Provided text –
+++

Since it was published in December 2003, before Sonia Gandhi led the Congress to an unexpected positive outcome at the elections a few months later, journalist Rasheed Kidwai's book Sonia: A Biography has been going from strength to strength. Apart from being translated into Hindi, Telugu, Marathi, Punjabi and Urdu, an English edition was also published in Pakistan in 2005.
Next month, the book is expected to come out in a paperback edition, and in a prologue written specially for it, Kidwai offers some fresh insight into Sonia Gandhi's reign as the head of the Congress party, her equation with Prime Minister Dr Manmohan Singh, her aversion to corruption which remains the Congress party's Achilles' heel, and the heir apparent, Rahul Gandhi.
The original Mrs Gandhi -- Indira -- had delivered a second successive election victory for the Congress in 1971 but before that she had to win a war. The reigning Mrs Gandhi -- Sonia -- has also led the Congress to consecutive poll successes (in 2004 and 2009) but she hasn't had to go so far as to fight an external war, though there have been many domestic battles, writes Kidwai, whose second book on Sonia Gandhi, 24 Akbar Road, is soon to be released by Hachette Books
'Sonia has done many things differently from her larger-than-life predecessor. But, since numbers are what decide polls, the winner of Mrs G vs Mrs G can be called with certainty only in 2014 if Sonia can deliver a 3-2 score by winning three consecutive elections.'
While remaining an ardent admirer of her mother-in-law, Sonia has also done things very differently, points out Kidwai in his prologue.

+++

Raw data –
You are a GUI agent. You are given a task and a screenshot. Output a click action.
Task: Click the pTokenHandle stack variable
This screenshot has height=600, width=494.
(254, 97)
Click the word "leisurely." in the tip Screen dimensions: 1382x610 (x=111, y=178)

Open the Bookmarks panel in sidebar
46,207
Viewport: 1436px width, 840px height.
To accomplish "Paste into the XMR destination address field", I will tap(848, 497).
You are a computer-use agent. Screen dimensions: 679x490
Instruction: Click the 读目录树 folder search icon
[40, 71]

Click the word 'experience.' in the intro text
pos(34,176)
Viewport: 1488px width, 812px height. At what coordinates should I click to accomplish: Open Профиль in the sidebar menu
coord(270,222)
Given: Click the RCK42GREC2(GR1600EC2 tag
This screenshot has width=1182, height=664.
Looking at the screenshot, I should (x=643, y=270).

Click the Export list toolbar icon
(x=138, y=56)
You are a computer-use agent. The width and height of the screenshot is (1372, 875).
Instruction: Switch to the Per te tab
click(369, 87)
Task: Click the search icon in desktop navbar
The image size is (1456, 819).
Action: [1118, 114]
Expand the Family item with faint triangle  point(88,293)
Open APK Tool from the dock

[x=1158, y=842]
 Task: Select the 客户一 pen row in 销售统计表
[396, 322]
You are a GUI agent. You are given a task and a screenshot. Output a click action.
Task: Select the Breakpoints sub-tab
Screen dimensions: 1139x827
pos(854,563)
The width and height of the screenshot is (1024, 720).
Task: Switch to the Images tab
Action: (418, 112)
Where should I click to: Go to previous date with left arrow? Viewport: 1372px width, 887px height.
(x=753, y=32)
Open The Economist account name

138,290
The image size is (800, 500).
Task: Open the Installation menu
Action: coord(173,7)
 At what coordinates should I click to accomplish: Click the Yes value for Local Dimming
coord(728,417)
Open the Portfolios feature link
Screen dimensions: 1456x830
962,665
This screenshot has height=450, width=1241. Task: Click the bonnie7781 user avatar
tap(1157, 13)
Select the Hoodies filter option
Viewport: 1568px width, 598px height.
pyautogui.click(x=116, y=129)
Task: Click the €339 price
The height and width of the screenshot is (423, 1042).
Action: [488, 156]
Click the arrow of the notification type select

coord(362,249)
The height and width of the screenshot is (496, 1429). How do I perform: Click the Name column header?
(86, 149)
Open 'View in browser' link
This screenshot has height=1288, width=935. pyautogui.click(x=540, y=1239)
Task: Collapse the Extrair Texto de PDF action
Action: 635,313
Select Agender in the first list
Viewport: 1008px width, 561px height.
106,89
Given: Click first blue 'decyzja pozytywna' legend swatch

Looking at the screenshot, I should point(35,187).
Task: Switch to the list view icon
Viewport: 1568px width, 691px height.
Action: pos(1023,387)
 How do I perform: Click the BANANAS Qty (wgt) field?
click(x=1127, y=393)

+++

What to do –
1: According to the passage on Kidwai's Sonia Gandhi biography, in what year was an English edition of the book published in Pakistan?
2: List every language the passage on Kidwai's Sonia Gandhi biography says the book was translated into.

Solved tasks –
1: 2005

2: Hindi, Telugu, Marathi, Punjabi, Urdu